Which lines of the material contain the word "resolution"? Show each one.

───── AVAILABLE DATA

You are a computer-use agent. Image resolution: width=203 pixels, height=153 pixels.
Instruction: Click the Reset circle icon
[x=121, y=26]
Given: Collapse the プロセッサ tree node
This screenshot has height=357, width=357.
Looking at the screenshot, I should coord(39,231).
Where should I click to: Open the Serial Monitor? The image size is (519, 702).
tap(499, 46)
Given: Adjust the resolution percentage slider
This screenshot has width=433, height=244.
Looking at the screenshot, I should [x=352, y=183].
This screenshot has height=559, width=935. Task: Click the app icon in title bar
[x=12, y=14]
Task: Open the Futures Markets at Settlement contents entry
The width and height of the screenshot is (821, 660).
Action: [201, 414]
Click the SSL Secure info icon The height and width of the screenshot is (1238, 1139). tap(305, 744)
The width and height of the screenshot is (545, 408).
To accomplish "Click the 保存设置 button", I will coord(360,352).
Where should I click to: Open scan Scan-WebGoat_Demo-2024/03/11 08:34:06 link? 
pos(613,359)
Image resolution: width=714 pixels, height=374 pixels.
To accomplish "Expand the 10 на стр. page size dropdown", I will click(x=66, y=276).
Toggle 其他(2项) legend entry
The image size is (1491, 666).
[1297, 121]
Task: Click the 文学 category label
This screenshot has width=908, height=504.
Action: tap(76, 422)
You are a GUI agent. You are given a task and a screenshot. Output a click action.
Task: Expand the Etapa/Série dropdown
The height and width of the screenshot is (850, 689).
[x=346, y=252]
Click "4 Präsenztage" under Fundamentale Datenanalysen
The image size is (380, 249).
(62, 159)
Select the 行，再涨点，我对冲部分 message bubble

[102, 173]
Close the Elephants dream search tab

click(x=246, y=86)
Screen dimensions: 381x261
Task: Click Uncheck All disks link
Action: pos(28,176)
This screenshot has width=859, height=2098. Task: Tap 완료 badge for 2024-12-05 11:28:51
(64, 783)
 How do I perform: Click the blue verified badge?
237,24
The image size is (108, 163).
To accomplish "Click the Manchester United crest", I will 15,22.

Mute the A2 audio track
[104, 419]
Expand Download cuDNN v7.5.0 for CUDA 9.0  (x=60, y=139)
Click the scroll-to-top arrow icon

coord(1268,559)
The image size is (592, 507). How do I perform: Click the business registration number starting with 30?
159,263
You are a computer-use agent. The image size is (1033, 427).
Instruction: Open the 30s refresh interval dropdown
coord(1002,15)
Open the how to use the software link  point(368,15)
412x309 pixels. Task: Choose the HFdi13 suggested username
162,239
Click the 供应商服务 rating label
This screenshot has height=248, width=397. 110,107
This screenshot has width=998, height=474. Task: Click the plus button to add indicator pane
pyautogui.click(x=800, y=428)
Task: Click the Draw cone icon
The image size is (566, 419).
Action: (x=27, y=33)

──────────

> _WRITTEN RESPONSE_:
You are a computer-use agent. Image resolution: width=203 pixels, height=153 pixels.
Given: Adjust the resolution percentage slider
Image resolution: width=714 pixels, height=374 pixels.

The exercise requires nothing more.